SOFWERX, in collaboration with Navy Special Warfare Center (NSWCEN), will host an Industry Day, 02-04 April 2024, to allow potential vendors to demonstrate physiological monitoring capabilities. These engagements with Industry and Government Labs will help NSWCEN identify potential material solutions. NSWCEN intends to survey industry for mature, non-developmental, technology that may support rapid fielding of this capability.
NSWCEN seeks a technological capability to gather, ingest, store, analyze and monitor candidate physiological status during Basic Underwater Demolition/SEAL training and Basic Crewman Selection training (BUD/S and BCS). Additionally, NSWCEN requires automated data transfer, direct from device to NSWCEN data repository, with no upload or transfer through non-NSW information technology (e.g., devices, servers, or systems). The ability for seamless follow-on transfer to secure government data systems will be required. Current holistic monitoring capability does not exist. NSWCEN may consider inclusion of already Federal Government approved (via official authorization to operate (ATO) information technology) depending on the associated security controls. Industry should be prepared to provide copies of ATOs and any supporting documentation (e.g., privacy impact assessment) to NSWCEN for market research consideration. This type of automatic data transfer would allow for leadership, cadre and the human performance program staff to have a high level of awareness of candidate performance throughout BUD/S while keeping data secure on NSWCEN dashboards.
They want to explore potential wireless physiological monitoring devices/system capable of conducting continuous monitoring of physiological status (to include but not limited to heart rate, heart rate variability, sleep monitoring, body temperature deviation, exercise and activity volume and intensity) with automated data transfer from device to a secure NSWCEN data repository.

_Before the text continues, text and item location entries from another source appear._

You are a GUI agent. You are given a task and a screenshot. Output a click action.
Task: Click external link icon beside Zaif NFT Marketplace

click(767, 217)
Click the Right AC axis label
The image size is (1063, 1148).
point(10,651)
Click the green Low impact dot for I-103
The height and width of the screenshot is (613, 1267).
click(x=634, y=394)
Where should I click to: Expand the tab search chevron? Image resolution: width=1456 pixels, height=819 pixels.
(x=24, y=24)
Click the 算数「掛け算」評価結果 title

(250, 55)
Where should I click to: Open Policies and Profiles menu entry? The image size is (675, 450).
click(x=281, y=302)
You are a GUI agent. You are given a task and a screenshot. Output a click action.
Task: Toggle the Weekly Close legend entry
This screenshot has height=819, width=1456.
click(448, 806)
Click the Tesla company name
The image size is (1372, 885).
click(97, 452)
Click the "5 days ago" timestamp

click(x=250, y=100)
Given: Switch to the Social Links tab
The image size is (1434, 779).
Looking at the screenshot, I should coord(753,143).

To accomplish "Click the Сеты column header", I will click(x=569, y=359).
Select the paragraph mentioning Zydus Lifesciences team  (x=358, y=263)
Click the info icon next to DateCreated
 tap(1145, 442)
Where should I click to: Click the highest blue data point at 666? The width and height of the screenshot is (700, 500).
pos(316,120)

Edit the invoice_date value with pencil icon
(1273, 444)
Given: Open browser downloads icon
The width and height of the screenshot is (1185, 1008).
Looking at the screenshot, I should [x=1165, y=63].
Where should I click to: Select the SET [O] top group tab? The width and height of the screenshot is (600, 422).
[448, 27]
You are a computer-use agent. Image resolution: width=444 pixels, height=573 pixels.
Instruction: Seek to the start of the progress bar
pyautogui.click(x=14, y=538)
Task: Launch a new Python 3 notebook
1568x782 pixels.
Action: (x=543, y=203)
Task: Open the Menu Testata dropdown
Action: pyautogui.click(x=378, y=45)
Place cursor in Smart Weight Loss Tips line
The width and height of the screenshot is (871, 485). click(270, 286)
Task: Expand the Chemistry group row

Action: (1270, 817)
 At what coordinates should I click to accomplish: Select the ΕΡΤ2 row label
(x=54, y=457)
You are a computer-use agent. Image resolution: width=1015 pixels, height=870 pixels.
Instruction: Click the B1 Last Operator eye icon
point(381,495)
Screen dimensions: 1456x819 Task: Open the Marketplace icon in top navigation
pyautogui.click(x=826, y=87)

The goal is to increase real-time situational awareness, candidate safety, data ingestion, storage, and analytical capability to predict and mitigate injury, and optimize performance monitoring. The wearable device itself would be durable for continuous use in varied arduous and tactical training environments including water, sand, and cold weather. Battery life in fully operational mode (i.e. recording and transmitting real-time data) shall be at least twelve (12) hours, optimally twenty-four (24) hours on one charge. Self-charging is optimal/preferred.
From a hardware standpoint, they seek:
Wireless communication hub and web server: “Bluetooth Router” or similar networking infrastructure to eliminate the need for a mobile device and mobile application in the loop. No dependency on, upload to, or transmission through- external network connectivity. Fully functional on a local, standalone network.
Software: Web Application for viewing physiological status metrics (individual and macro views), managing active/connected devices, and setting alerting parameters.
Submit NLT 05 March 2024 11:59 PM ET.